[WHAT IS REQUIRED]: In the material below, find every line containing the string "computer" and return it.

[PROVIDED INFORMATION]:
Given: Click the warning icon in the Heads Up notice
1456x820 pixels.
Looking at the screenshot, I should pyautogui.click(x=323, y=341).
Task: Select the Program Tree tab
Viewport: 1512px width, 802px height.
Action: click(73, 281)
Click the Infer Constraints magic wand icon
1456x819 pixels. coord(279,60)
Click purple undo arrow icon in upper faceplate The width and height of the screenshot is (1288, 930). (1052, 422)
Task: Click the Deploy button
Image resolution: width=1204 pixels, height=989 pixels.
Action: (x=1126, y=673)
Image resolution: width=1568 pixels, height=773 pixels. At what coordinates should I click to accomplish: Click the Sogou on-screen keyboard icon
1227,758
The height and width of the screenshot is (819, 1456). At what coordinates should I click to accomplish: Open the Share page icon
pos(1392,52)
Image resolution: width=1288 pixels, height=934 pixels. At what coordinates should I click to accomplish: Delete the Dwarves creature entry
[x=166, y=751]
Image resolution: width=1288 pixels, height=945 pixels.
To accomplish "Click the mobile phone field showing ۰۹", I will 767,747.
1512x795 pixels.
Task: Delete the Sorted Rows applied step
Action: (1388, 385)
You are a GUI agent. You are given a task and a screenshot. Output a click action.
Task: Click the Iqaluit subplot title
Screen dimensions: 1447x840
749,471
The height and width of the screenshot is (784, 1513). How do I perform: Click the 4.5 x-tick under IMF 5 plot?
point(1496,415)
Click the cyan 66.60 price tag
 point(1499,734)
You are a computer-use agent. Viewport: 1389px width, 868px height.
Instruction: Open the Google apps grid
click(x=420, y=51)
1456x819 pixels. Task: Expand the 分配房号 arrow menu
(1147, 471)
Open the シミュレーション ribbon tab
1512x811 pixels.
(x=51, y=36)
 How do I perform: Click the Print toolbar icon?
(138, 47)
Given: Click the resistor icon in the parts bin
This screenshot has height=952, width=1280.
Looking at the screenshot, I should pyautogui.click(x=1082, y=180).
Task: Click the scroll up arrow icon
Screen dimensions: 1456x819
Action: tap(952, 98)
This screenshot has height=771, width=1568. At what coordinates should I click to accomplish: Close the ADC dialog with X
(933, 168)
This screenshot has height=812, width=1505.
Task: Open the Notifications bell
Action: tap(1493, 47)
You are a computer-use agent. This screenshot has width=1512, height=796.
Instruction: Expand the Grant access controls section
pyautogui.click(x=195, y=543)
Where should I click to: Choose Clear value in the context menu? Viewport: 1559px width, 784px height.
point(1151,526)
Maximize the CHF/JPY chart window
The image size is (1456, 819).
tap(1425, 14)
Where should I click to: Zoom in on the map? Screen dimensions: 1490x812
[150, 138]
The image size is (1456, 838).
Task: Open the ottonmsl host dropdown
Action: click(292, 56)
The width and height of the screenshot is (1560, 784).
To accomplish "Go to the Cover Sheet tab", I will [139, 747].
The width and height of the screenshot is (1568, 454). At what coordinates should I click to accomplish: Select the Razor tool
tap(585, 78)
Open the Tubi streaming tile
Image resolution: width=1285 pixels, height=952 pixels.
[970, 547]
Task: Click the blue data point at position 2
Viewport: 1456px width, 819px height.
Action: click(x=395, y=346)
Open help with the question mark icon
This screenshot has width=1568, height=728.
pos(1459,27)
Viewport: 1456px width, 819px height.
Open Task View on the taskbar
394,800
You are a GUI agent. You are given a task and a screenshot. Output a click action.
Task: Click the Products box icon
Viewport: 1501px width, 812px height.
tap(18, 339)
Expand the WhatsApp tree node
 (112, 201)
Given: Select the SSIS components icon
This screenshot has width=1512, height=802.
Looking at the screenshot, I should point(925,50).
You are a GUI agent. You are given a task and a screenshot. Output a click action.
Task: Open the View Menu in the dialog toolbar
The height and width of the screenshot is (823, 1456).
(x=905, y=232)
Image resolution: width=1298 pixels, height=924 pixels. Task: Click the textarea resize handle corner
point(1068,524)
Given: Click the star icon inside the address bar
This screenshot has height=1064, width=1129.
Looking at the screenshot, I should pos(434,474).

[EXERCISE RESULT]:
You are a computer-use agent. Viewport: 1389px width, 868px height.
You are a computer-use agent. This screenshot has width=1512, height=796.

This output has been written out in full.